Hypoxia And Mitochondrial Dysfunction In Developing CNS

FISZER DE PLAZAS S; GIUSTI S; CONVERSO D; PODEROSO JJ

Insbruck, Austria

Congreso; 20th Biennial Meeting of the International Society For Neurochemistry jointly with the European Society for Neurochemistry; 2005

In some hypoxia models an increase of intracellular levels of nitric oxide (NO) has been described which in turn, stimulates the mitochondrial production of reactive oxygen species like superoxide anion (O2-) and peroxynitrite (ONOO-). The aim of this paper is to determinate whether hypoxia/reoxygenation events during embryonic development induce the expression of neuronal nitric oxide synthase (nNOS), and putative effects in nitrosylation/nitration of proteins and mitochondrial function. For this purpose, 12-embryonic-day old chicken embryos were used which underwent sever hypoxia (8% [O2], 60 minutes), followed by different reoxygenation periods: 1h, 2h, 3h and 4h. nNOS expression potentation and mitochondrial complex content wasdetected by Western blot in cytosolic and mitochondrial fractions. Activity of respiratory complexes I (CI) and IV (CIV) was recorded by monitoring oxidation of specific substrates.

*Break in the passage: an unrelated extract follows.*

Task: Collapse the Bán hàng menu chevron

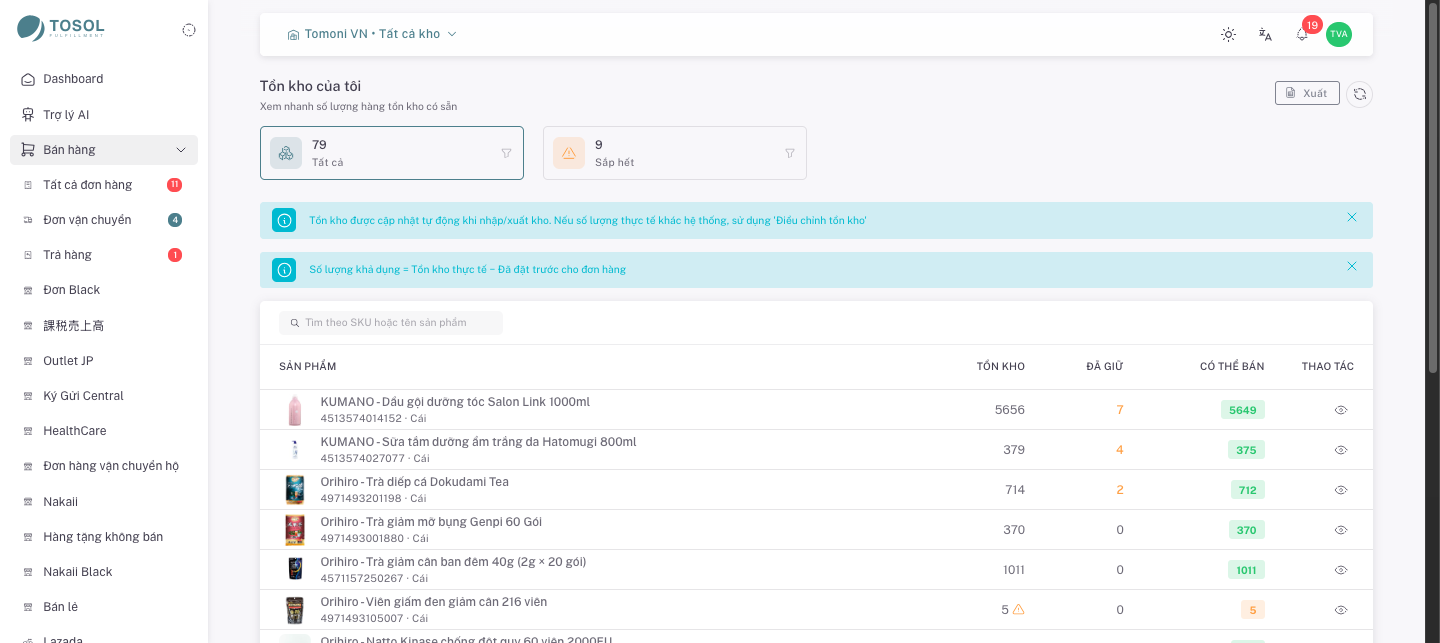Action: [x=181, y=150]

During hypoxia a 50% transient increase of nNOS was observed (P,0.05) in cytosolic fraction and during the first hour reoxygenation period together with an increase of the content of nitrated proteins. Surprisingly, nNOS was traslocated to mitochondria (3 fold increase respct to control, P,0.01) during the first two hours followed by intense nitration. Decreased Complex I activity was detected after the first reoxygenation hour without changes in protein expression. In conclusion, the increase of nNOS levels and formation of peroxynitrite should explain protein nitration and reduction of CI activity in developmental hypoxia.